A. P.
TERNI – Via Borsi: il Boulevard può attendere. Domani, lunedì 10 ottobre, partono i lavori “conservativi”: «Si tratta della prima fase dell’intervento che consentirà di ripristinare le condizioni di sicurezza della strada danneggiata dalle radici dei pini abbattuti nei giorni scorsi e che saranno sostituiti, come già comunicato, con alberature più adeguate».
La nota di Palazzo Spada arriva davvero due giorni fa, mentre gli alberi sono stati abbattuti due mesi fa (la seconda metà di agosto). E comunque, a parte i tempi che non tornano, gli interventi programmati riguarderanno gli scavi per la sostituzione dei cavi elettrici a cura di Asm, la sistemazione dei marciapiedi e del manto stradale. Seguirà la messa a dimora di alberi “giovani” in sostituzione dei pini abbattuti (di essenza compatibile al contesto urbano e con elevate caratteristiche fitodepurative dell’aria).
«Nella progettazione – dichiara l’assessore ai lavori pubblici Benedetta Salvati nella stessa nota con cui annuncia l’apertura del cantiere in via Borsi – si è scelto di applicare un criterio conservativo della conformazione geometrica e architettonica del viale. Sarà così mantenuto l’assetto originario delle aiuole, le proporzioni lineari e trasversali, l’armonia generale di uno dei viali residenziali più belli ed apprezzati della città». Per consentire la realizzazione dei lavori, è stato istituito il divieto di sosta e di fermata nel lato dei civici pari, da piazzale dell’Acciaio fino a viale Cesare Battisti. Il cantiere proseguirà per tratti successivi di circa 60 metri lineari fino al completamento dell’intera via. Dunque l’abbattimento dei pini di via Borsi, identitari di quel quartiere residenziale, non costituirà l’occasione per far nascere qualcosa di diverso. Un mese fa Marco Angeletti, presidente della Federazione italiana ambiente e bici, propose di approfittare del taglio degli alberi per creare qualcosa di nuovo, che andasse oltre il concetto di togliere e rimettere lasciando intorno tutto come era prima. «Le città che crescono e diventano attrattive sono quelle che osano di più – dichiarava il mobility manager – che cambiano il punto di vista, che forzano i tempi e costruiscono culture sostenibili. Via Giosuè Borsi ci offre questa grande opportunità, la prima pietra per un centro diverso, sicuro, verde, più sostenibile, vicino all’ambiente e all’uomo». L’ esperto di mobilità sostenibile e di tutela dell’ambiente proponeva una sistemazione rivoluzionaria anche per le vie limitrofe. «A mio avviso sarebbe un vero peccato limitarsi a ripristinare qualche albero e lasciare tutto com’è. Non significherebbe certo rigenerare un’area urbana». «Ci sono le condizioni – tecniche e logistiche – per creare il primo tratto di “Boulevard – parco verde funzionale” che ospita nuove alberature, nuovo verde e infrastrutture ciclabili e pedonali di ampie dimensioni per una mobilità nuova, attiva, sostenibile e sicura, un vero passo avanti per la Terni del domani».

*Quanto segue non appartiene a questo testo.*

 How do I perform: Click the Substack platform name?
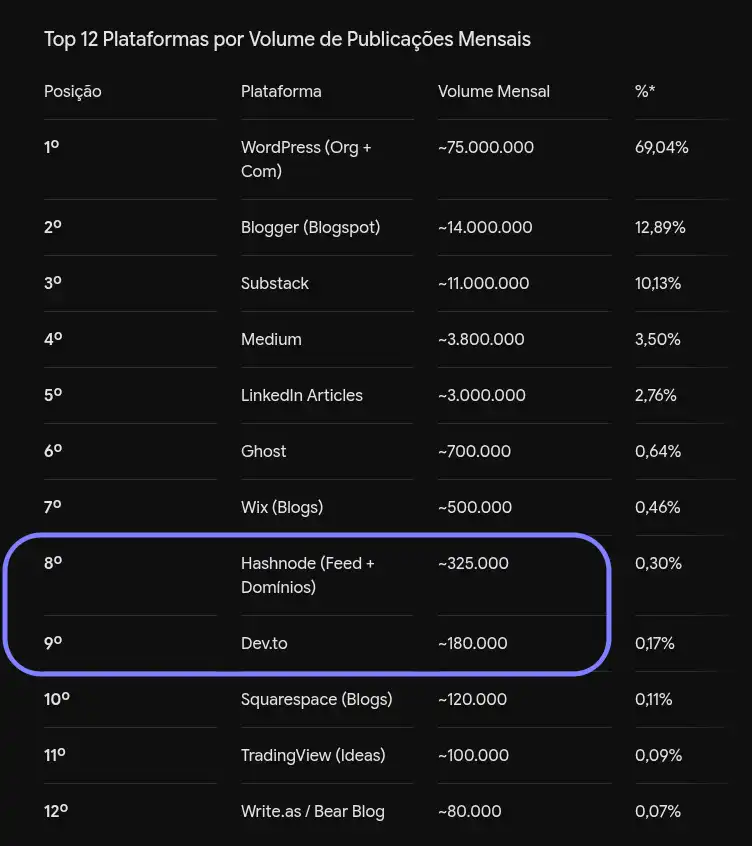point(275,283)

Un progetto che poteva essere definito in poche settimane per poi essere preso come modello per richiedere fondi specifici o drenare energie da altri capitoli al fine di creare qualcosa di diverso e utile. E per “diverso” Angeletti intendeva «cinquecento metri di futuro per riconnettere in modo nuovo via Borsi a via Battisti con la rotonda in progetto su viale dello Stadio, includendo la rigenerazione dell’area scolastica di va Buonarroti e piazza delle Arti».